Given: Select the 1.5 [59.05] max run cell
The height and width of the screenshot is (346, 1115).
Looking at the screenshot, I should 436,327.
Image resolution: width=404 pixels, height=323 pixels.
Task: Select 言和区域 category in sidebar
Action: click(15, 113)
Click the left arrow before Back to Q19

##########

Every line above must appear again in your reply, exactly as written.

Given: Select the 1.5 [59.05] max run cell
The height and width of the screenshot is (346, 1115).
Looking at the screenshot, I should 436,327.
Image resolution: width=404 pixels, height=323 pixels.
Task: Select 言和区域 category in sidebar
Action: click(15, 113)
Click the left arrow before Back to Q19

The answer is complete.